Pick up at the line with "Screen dimensions: 1568x690". Write it out exactly, along with each later line through the end of the data, and nothing more.

* DATA FOR THE TASK
═══
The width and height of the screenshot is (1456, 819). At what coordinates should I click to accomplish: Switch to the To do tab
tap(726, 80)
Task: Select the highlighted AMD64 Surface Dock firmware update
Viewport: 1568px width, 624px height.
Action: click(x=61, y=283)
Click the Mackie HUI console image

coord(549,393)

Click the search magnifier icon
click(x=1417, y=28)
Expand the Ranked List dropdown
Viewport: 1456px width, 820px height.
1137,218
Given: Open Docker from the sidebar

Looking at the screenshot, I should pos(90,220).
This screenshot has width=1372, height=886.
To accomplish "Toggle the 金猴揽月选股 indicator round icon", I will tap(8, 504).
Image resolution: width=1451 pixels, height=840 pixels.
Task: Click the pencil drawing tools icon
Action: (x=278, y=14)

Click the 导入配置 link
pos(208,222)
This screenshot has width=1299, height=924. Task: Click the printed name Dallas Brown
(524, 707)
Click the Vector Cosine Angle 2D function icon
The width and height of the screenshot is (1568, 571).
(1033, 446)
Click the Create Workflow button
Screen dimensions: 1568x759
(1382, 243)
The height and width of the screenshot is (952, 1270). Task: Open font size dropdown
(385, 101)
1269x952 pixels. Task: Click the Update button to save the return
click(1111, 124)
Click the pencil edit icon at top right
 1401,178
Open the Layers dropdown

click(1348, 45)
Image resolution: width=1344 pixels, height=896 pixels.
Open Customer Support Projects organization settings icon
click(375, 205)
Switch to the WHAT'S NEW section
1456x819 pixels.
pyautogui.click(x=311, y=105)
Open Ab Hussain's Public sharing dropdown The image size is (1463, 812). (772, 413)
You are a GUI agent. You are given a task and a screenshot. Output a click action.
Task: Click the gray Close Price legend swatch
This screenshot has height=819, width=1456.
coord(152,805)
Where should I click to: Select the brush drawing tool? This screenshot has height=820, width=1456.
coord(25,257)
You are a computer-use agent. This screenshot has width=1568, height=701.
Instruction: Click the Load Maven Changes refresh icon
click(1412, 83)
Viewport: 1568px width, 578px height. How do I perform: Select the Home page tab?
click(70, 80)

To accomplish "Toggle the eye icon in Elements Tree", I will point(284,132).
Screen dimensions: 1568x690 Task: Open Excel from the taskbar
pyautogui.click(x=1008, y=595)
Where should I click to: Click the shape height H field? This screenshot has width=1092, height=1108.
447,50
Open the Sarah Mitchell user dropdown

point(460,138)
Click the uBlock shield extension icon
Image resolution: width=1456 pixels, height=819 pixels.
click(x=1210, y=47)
═══
* FINISHED EXERCISE
Screen dimensions: 1568x690 Task: Open Excel from the taskbar
pyautogui.click(x=1008, y=595)
Where should I click to: Click the shape height H field? This screenshot has width=1092, height=1108.
447,50
Open the Sarah Mitchell user dropdown

point(460,138)
Click the uBlock shield extension icon
Image resolution: width=1456 pixels, height=819 pixels.
click(x=1210, y=47)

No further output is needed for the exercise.